Serie oraciones – invocaciones – Marta Robin: – Oración de ofrenda en las pruebas

Orar

 

No sé cómo me llamo…
Tú lo sabes, Señor.
Tú conoces el nombre
que hay en tu corazón
y es solamente mío;
el nombre que tu amor
me dará para siempre
si respondo a tu voz.
Pronuncia esa palabra
De júbilo o dolor…
¡Llámame por el nombre 
que me diste, Señor!

Este poema de Ernestina de Champurcin habla de aquella llamada que hace quien así lo entiende importante para su vida. Se dirige a Dios para que, si es su voluntad, la voz del corazón del Padre se dirija a su corazón. Y lo espera con ansia porque conoce que es el Creador quien llama y, como mucho, quien responde es su criatura.

No obstante, con el Salmo 138 también pide algo que es, en sí mismo, una prueba de amor y de entrega:

“Señor, sondéame y conoce mi corazón, 
ponme a prueba y conoce mis sentimientos, 
mira si mi camino se desvía,
guíame por el camino eterno”

Porque el camino que le lleva al definitivo Reino de Dios es, sin duda alguna, el que garantiza eternidad y el que, por eso mismo, es anhelado y soñado por todo hijo de Dios.

Sin embargo, además de ser las personas que quieren seguir una vocación cierta y segura, la de Dios, la del Hijo y la del Espíritu Santo y quieren manifestar tal voluntad perteneciendo al elegido pueblo de Dios que así lo manifiesta, también, el resto de creyentes en Dios estamos en disposición de hacer algo que puede resultar decisivo para que el Padre envíe viñadores: orar.

**DATOS DEL EJERCICIO:**

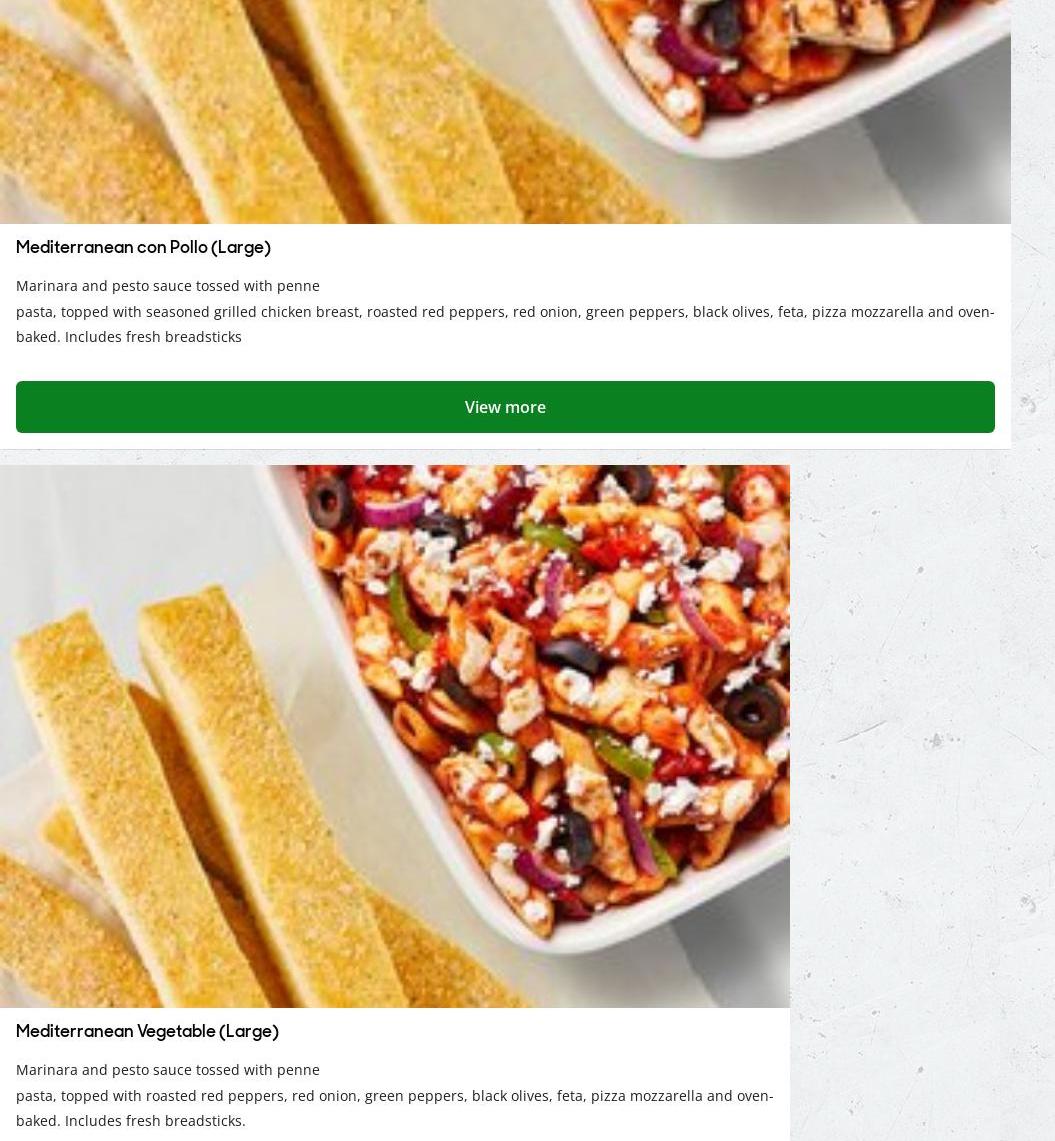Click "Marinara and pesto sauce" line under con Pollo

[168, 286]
==
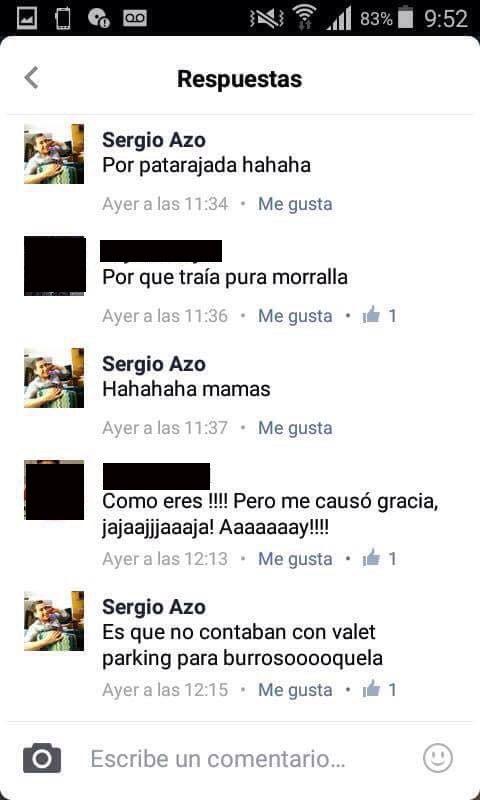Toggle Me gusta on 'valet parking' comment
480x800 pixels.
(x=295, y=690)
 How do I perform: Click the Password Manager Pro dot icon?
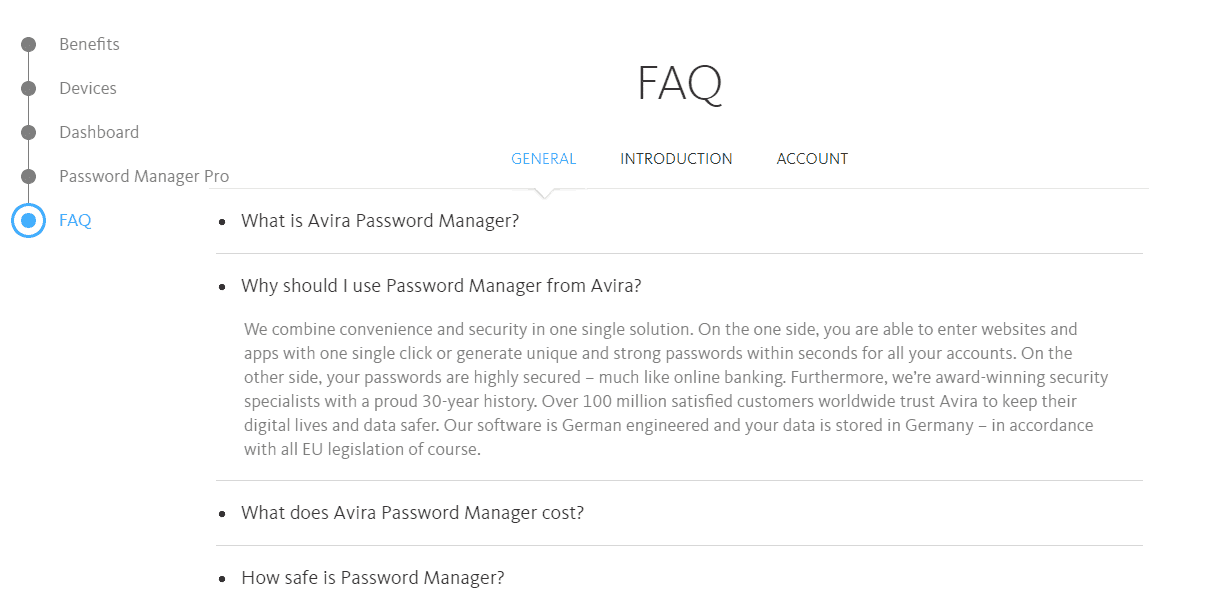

**QUÉ HACER:**
Escribe la continuación del texto sobre la llamada de Dios y la oración, a partir de su última frase.

**TU RESPUESTA:**
Orar es, por eso mismo, quizá decir esto:

-Estoy, Señor, aquí, porque no te olvido.

-Estoy, Señor, aquí, porque quiero tenerte presente.

-Estoy, Señor, aquí, porque quiero vivir el Evangelio en su plenitud. 

-Estoy, Señor, aquí, porque necesito tu impulso para compartir.

-Estoy, Señor, aquí, porque no puedo dejar de tener un corazón generoso. 

-Estoy, Señor, aquí, porque no quiero olvidar Quién es mi Creador. 

-Estoy, Señor, aquí, porque tu tienda espera para hospedarme en ella.

Pero orar es querer manifestar a Dios que creemos en nuestra filiación divina y que la tenemos como muy importante para nosotros.

Dice, a tal respecto, san Josemaría (Forja, 439) que “La oración es el arma más poderosa del cristiano. La oración nos hace eficaces. La oración nos hace felices. La oración nos da toda la fuerza necesaria, para cumplir los mandatos de Dios. —¡Sí!, toda tu vida puede y debe ser oración”.

Por tanto, el santo de lo ordinario nos dice que es muy conveniente para nosotros, hijos de Dios que sabemos que lo somos, orar: nos hace eficaces en el mundo en el que nos movemos y existimos pero, sobre todo, nos hace felices. Y nos hace felices porque nos hace conscientes de quiénes somos y qué somos de cara al Padre. Es más, por eso nos dice san Josemaría que nuestra vida, nuestra existencia, nuestro devenir no sólo “puede” sino que “debe” ser oración.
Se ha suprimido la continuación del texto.